Saved data entries:

..........

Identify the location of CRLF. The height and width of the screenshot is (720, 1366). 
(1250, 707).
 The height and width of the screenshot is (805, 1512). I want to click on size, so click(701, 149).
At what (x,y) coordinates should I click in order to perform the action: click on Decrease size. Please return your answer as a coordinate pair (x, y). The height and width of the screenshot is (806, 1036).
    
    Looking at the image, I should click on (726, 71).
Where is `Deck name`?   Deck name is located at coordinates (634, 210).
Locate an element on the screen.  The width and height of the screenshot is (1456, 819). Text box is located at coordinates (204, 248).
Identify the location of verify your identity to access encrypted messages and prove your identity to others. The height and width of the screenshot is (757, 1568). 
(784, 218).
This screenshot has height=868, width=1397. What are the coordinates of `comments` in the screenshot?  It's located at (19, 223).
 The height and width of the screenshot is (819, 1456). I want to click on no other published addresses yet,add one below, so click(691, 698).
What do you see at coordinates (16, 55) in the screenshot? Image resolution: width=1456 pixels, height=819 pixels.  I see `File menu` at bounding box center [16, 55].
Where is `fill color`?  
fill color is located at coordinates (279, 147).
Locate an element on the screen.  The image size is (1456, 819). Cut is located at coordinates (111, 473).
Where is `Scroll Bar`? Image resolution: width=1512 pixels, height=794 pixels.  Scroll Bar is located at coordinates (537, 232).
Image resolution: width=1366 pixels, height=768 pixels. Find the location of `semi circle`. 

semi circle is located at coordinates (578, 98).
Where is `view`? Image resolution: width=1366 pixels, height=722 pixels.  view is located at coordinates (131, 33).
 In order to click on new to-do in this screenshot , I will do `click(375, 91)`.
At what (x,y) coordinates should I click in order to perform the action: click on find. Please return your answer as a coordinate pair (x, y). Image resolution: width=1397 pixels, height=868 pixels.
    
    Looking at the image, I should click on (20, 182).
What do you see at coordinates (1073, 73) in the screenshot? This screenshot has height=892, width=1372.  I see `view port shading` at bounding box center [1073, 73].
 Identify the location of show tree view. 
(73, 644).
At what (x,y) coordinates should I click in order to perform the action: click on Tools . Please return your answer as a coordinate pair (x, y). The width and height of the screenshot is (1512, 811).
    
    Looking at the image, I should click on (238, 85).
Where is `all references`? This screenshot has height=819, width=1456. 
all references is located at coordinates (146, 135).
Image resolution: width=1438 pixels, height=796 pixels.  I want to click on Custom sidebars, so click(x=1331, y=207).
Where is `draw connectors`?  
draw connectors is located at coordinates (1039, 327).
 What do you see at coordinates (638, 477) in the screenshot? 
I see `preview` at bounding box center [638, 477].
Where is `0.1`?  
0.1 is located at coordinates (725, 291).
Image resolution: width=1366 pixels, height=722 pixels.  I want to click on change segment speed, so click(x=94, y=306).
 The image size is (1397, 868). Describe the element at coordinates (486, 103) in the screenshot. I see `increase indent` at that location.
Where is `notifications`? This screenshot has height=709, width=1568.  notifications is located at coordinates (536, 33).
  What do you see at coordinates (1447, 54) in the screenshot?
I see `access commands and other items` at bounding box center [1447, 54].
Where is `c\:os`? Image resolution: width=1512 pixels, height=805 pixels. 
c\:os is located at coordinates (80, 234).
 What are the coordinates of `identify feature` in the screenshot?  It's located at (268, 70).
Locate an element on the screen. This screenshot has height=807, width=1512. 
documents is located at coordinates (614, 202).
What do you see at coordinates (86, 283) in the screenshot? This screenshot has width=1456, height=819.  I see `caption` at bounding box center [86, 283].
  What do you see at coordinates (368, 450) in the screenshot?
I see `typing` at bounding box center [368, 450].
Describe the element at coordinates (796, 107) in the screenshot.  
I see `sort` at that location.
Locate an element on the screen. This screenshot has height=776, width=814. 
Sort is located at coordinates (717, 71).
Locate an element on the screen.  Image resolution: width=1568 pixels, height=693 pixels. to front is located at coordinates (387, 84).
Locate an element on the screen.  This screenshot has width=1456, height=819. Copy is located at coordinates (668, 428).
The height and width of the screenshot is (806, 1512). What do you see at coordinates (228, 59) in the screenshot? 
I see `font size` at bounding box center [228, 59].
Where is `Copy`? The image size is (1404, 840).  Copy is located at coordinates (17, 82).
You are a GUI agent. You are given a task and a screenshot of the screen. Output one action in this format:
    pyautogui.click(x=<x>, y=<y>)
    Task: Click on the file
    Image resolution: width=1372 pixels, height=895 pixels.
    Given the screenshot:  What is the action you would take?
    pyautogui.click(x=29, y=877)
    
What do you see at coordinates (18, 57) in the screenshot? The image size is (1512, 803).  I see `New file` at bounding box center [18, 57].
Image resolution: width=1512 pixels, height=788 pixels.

..........

Task goal =>
In the records above, find every line that contains the word "location" and copy each of those lines in full.

Written response =>
Identify the location of CRLF. The height and width of the screenshot is (720, 1366). 
Identify the location of verify your identity to access encrypted messages and prove your identity to others. The height and width of the screenshot is (757, 1568). 
Image resolution: width=1366 pixels, height=768 pixels. Find the location of `semi circle`. 
 Identify the location of show tree view. 
 The image size is (1397, 868). Describe the element at coordinates (486, 103) in the screenshot. I see `increase indent` at that location.
I see `sort` at that location.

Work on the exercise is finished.